Regulation & Management
Russell Group universities are committed to openness, accountability and transparency. However, university autonomy is crucial. Government regulation should be light touch so as not to tie up universities in red tape.
As the World Bank observed in 2009, autonomy is a characteristic of world-class universities. It is no accident that the countries with the most successful universities are those that give their universities the greatest autonomy.
Quality assurance of higher education must be risk-based and proportionate, focusing resources on new providers and areas of weakness while relieving the highest performing institutions of unnecessary regulatory burden. The UK has a global reputation for the highest standards of higher education. It is important to students, the public and the UK’s position in the international higher education market that this reputation be upheld.

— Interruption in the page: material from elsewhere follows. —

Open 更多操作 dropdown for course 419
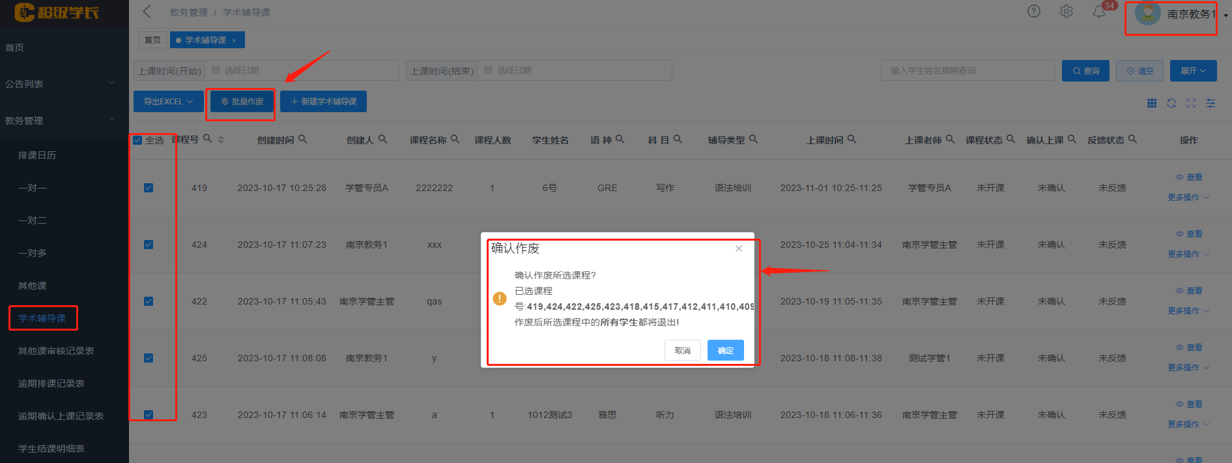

Regulation should be focused where problems of quality are most likely to occur.
Read more in our paper on the future of quality assurance in UK higher education and in our response to the higher education green paper.
Visas and migration
Students and staff from overseas contribute enormously to our universities and to the UK more generally. But the expense and administrative burden of the visa system could be reduced to encourage more of the brightest people to come to the UK to study and work. We would like the Government to introduce a more risk-based compliance system for universities as sponsors of international students.
Benchmarks for university access
The university access benchmarks used by the Higher Education Statistics Agency and the Office for Fair Access are fundamentally flawed. They do not account for the entry requirements of universities or whether students apply in the first place, and they change year-on-year. An emphasis on targets and benchmarks for university access can distract attention from the root causes of the under-representation of less advantaged students at our universities: under-achievement at school and poor advice and guidance for pupils.